It was nice out in Cleveland.
The Orioles left Cleveland with a whimper, getting knocked around by the Indians lineup and putting up another lifeless effort at the plate, with a 10-0 loss being the end result at Progressive Field.
One day after being one-hit in a 4-1 loss, the Orioles were even less competitive this time around, and played like a team eager to get away from the banks of the Cuyahoga and back to Charm City. Baltimore pitchers, starter Yefry Ramirez in particular, had no answer for Cleveland hitters, the O’s lineup showed so much fight that Indians starter Shane Bieber set a career high in strikeouts and innings pitched, and the defense picked its moments to let the team down as well.
Want a highlight? Early in the game, broadcasters Jim Hunter and Mike Bordick debated whether the flora behind the center field wall was made up of trees or shrubbery. Does that count?
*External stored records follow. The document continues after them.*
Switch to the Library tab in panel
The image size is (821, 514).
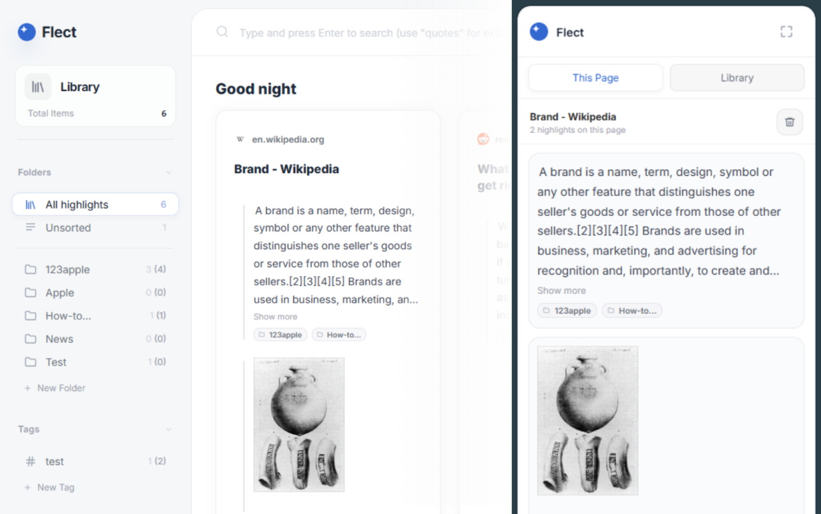coord(737,78)
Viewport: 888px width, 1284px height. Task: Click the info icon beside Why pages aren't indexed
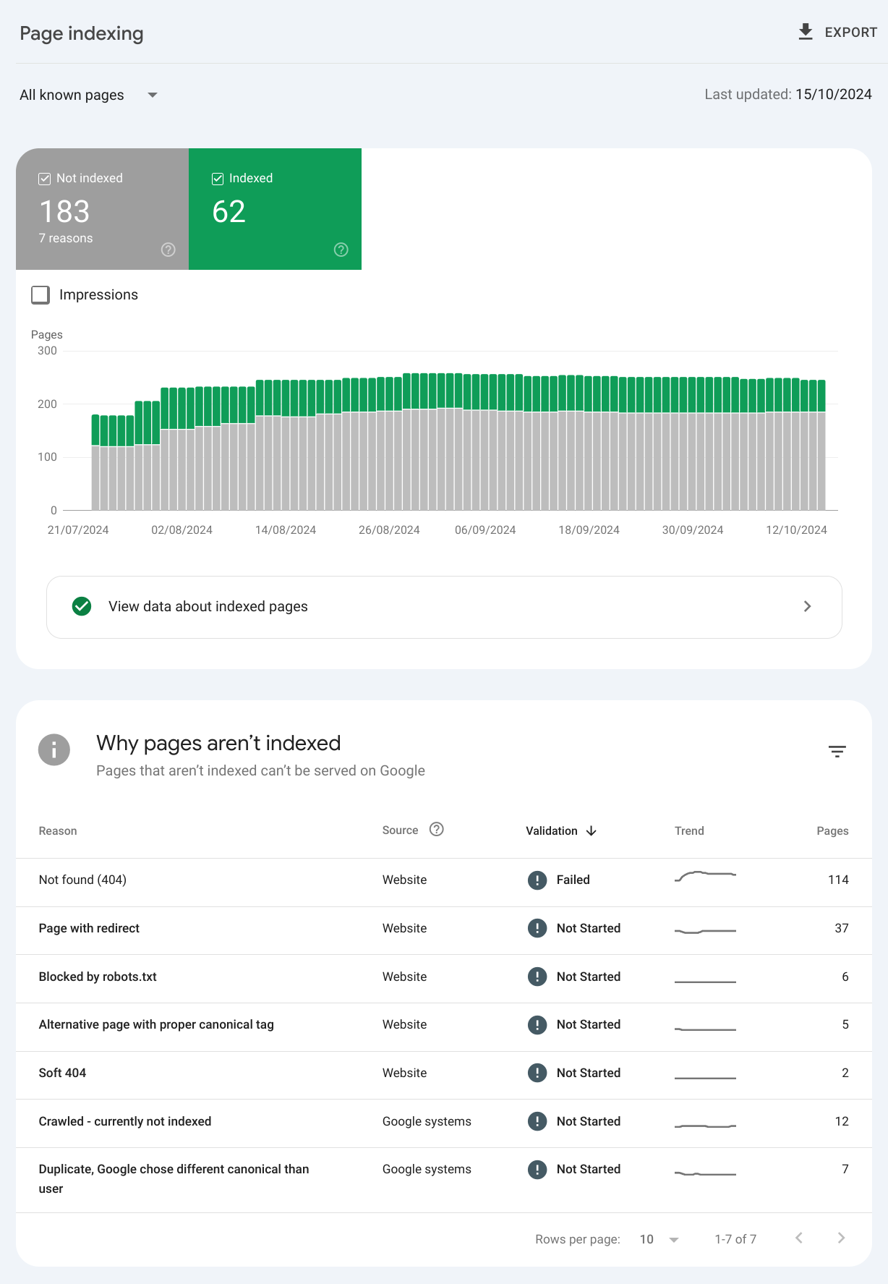tap(54, 750)
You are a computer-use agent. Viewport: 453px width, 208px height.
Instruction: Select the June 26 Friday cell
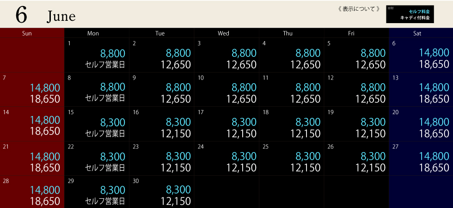pos(356,159)
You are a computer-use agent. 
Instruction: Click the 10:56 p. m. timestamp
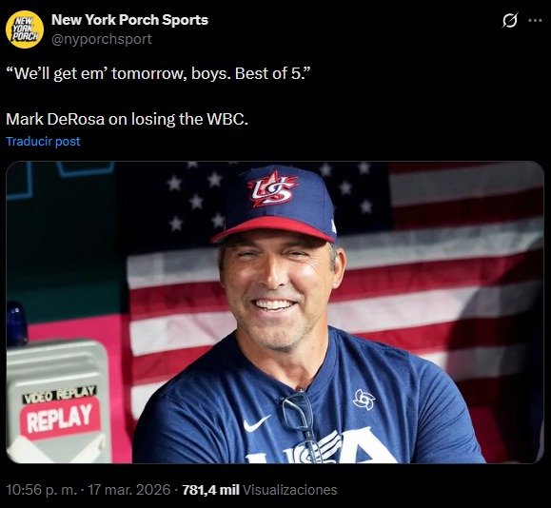point(41,490)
The Orioles didn’t provide many. The trouble started right away. Francisco Lindor led off with a double down the right field line, and Jason Kipnis followed with a bunt that bounced high off the plate and that catcher Austin Wynns couldn’t handle for a single. Carlos Santana followed with a single to right, and six pitches in, the O’s were down 1-0.
The Indians were just getting started. Carlos Gonzalez followed with a sacrifice fly (which would have been more had center fielder Stevie Wilkerson not made a terrific running catch) to make it 2-0, and in the third, Roberto Perez singled, Lindor doubled to the same place he did in the first, and Perez scored on a passed ball to make it 3-0.
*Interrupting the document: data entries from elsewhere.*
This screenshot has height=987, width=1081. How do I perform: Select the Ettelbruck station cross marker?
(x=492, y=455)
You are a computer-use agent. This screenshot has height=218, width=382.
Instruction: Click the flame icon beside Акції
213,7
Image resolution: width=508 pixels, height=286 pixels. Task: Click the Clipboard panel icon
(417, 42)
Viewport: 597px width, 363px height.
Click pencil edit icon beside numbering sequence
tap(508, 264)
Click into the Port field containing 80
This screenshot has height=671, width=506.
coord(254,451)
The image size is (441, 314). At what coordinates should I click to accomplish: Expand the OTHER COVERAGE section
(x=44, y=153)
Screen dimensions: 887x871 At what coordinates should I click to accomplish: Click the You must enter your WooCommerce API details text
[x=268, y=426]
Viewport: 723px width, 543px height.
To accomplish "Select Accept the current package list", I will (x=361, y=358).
Wynns has had issues fielding balls in the dirt and this was another chapter in the story, as Ramirez’s pitch was a harmless one by major league standards that nonetheless slipped through the 5-hole and allowed Perez to scamper home easily.
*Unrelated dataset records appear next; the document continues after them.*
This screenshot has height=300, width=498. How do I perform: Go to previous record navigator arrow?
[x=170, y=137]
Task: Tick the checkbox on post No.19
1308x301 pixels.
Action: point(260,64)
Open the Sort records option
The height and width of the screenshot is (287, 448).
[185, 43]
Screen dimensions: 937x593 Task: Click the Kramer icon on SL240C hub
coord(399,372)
The Indians were at it again in the third when Santana roped a home run to right after Ramirez tried to tie him up with a fastball over the heart of the plate. Carlos Gonzalez and Jose Ramirez walked, and after a wild pitch from Yefry Ramirez (whose command was terrible for all 3.1 innings of his outing), Perez’s grounder to short allowed Gonzalez to score to make it 5-0.
Cleveland began picking on the Orioles’ bullpen in the sixth, when No. 8 and No. 9 hitters Leonys Martin and Oscar Mercado doubled off first Richard Bleier and then Gabriel Ynoa. Bad turned to worse when Lindor grounded to Ynoa, who tried to throw out Mercado at third.
The only problem was that third baseman Rio Ruiz wasn’t at the bag yet, and Ynoa’s throw went wildly into the left field foul area and allowed Mercado to make it 7-0. A bases-loaded walk by Jose Ramirez made it three runs in the inning and 8-0 for the game.
Cleveland’s final runs came in the seventh on a two-run double by Mike Freeman, who batted only once and still had a better day than the entirety of the Orioles lineup. Baltimore batters couldn’t touch Bieber, who went the distance, allowed only five hits (all singles) and struck out 15. The 23-year-old righthander was excellent, getting ahead of nearly every hitter and mixing in both sharp-breaking curveballs and 95 mph fastballs at the knees.
The Orioles’ lone threat came in the third, with the game still within reach at 3-0. Ruiz singled, and Hanser Alberto hit a hard shot right at Santana that the first baseman picked cleanly to start a 3-6 double play. The Orioles nearly put the misfortune behind them when Wynns singled and Villar hit an identical hot shot to Santana that this time ricocheted off his glove, but Dwight Smith Jr. struck out swinging with runners on the corners to keep the O’s off the board.
That inning aside, it was a three-up, three-down parade, with the Orioles taking turns trying in vain to figure Bieber out. Seven of nine Orioles starters struck out, with Smith and Chris Davis ending the afternoon saddled with golden sombreros for their struggles.
For highlights outside the broadcast booth, there were a couple. Wilkerson’s catch in the first was indeed impressive, as Gonzalez’s drive seemed destined for the gap and extra bases until he caught up with it. And Jonathan Villar had a pair of diving stops that, in a vacuum and minus context, belong on a reel of top plays.
But that was it. On an afternoon that the Orioles would do well to forget, there wasn’t all that much worth remembering.